◆ **YOUR TASKS**:
- A) Reproduce the passage on prioritizing private information, everything from "When private information" down to "more exploitation (Fig. 6.IV).".
- B) Answer these questions using the passage on prioritizing private information:
(i) What values of p and q are given for the case where private information is prioritized?
(ii) What color are the curves that represent Heider agents?
(iii) How connected is the population said to be in Fig. 6.II?

begin QUOTED TEXT

When private information is prioritized (p = 0.8 and q = 0.2), Heider agents (green curves) are most prevalent (Fig. 6.I; and Fig. 4d) and defectors rarely invade (red lines in Fig. 6.I and III). While population instability and cycles of cooperation, polarization, and invasions by defectors disappear, the rate of mutual cooperation remains low (Fig. 6.III and 6.IV) and the population is only loosely connected (Fig. 6.II). Hence, prioritizing private information helps to avoid defector invasions but cooperation remains limited (Fig. 3c,d), as Heider agents do not create as many social (i.e., positive) ties as we observed when public information is prioritized (Fig. 6.III vs Fig. 5.III; and also Fig. 2b,d). In this scenario, the stability of population is achieved at the cost of small communities with fewer positive links, limited mutual cooperation and more exploitation (Fig. 6.IV).

end QUOTED TEXT
begin AVAILABLE DATA

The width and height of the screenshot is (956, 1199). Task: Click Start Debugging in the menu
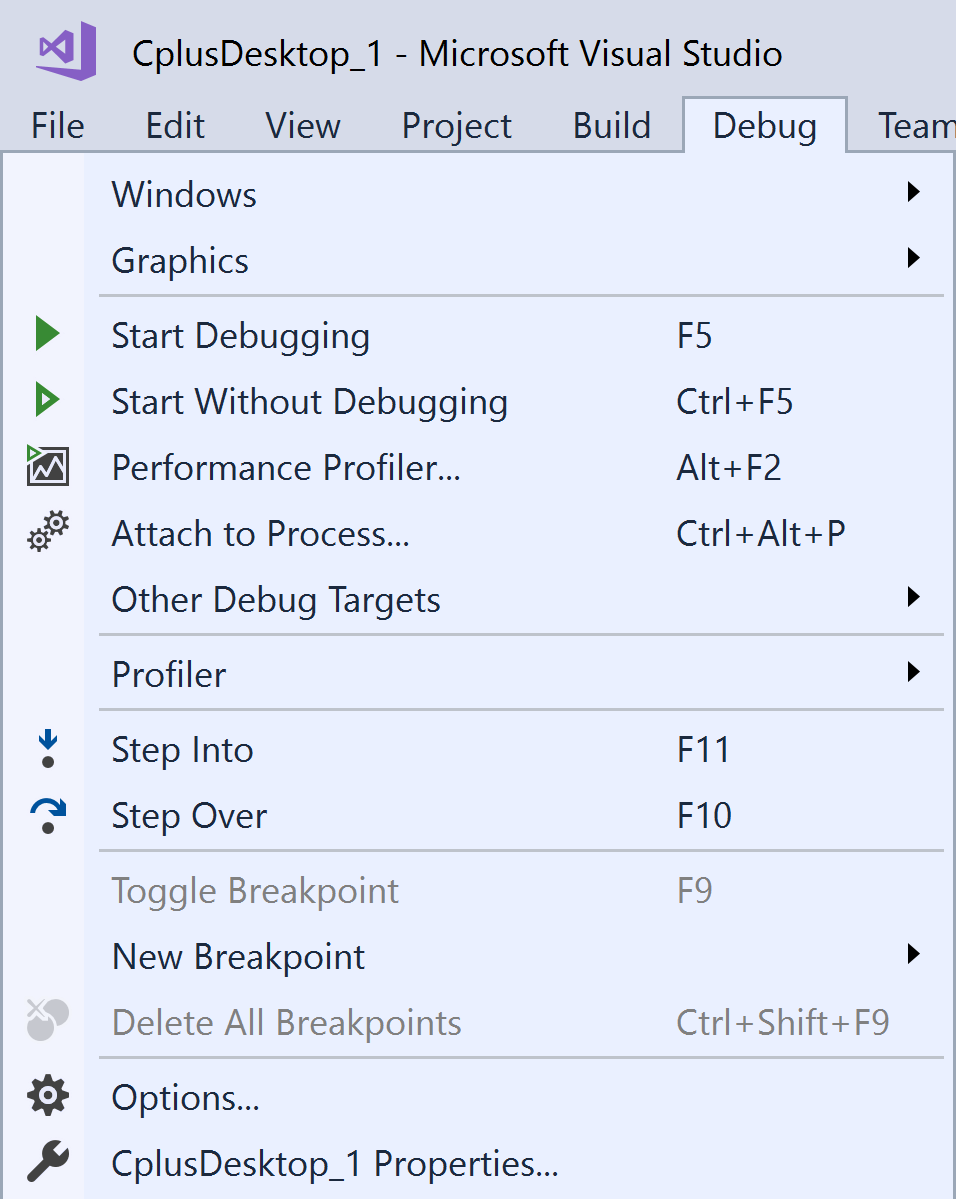240,335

end AVAILABLE DATA

◆ **SOLUTION SET**:
- A)
When private information is prioritized (p = 0.8 and q = 0.2), Heider agents (green curves) are most prevalent (Fig. 6.I; and Fig. 4d) and defectors rarely invade (red lines in Fig. 6.I and III). While population instability and cycles of cooperation, polarization, and invasions by defectors disappear, the rate of mutual cooperation remains low (Fig. 6.III and 6.IV) and the population is only loosely connected (Fig. 6.II). Hence, prioritizing private information helps to avoid defector invasions but cooperation remains limited (Fig. 3c,d), as Heider agents do not create as many social (i.e., positive) ties as we observed when public information is prioritized (Fig. 6.III vs Fig. 5.III; and also Fig. 2b,d). In this scenario, the stability of population is achieved at the cost of small communities with fewer positive links, limited mutual cooperation and more exploitation (Fig. 6.IV).

- B)
(i) p = 0.8 and q = 0.2
(ii) Green
(iii) Only loosely connected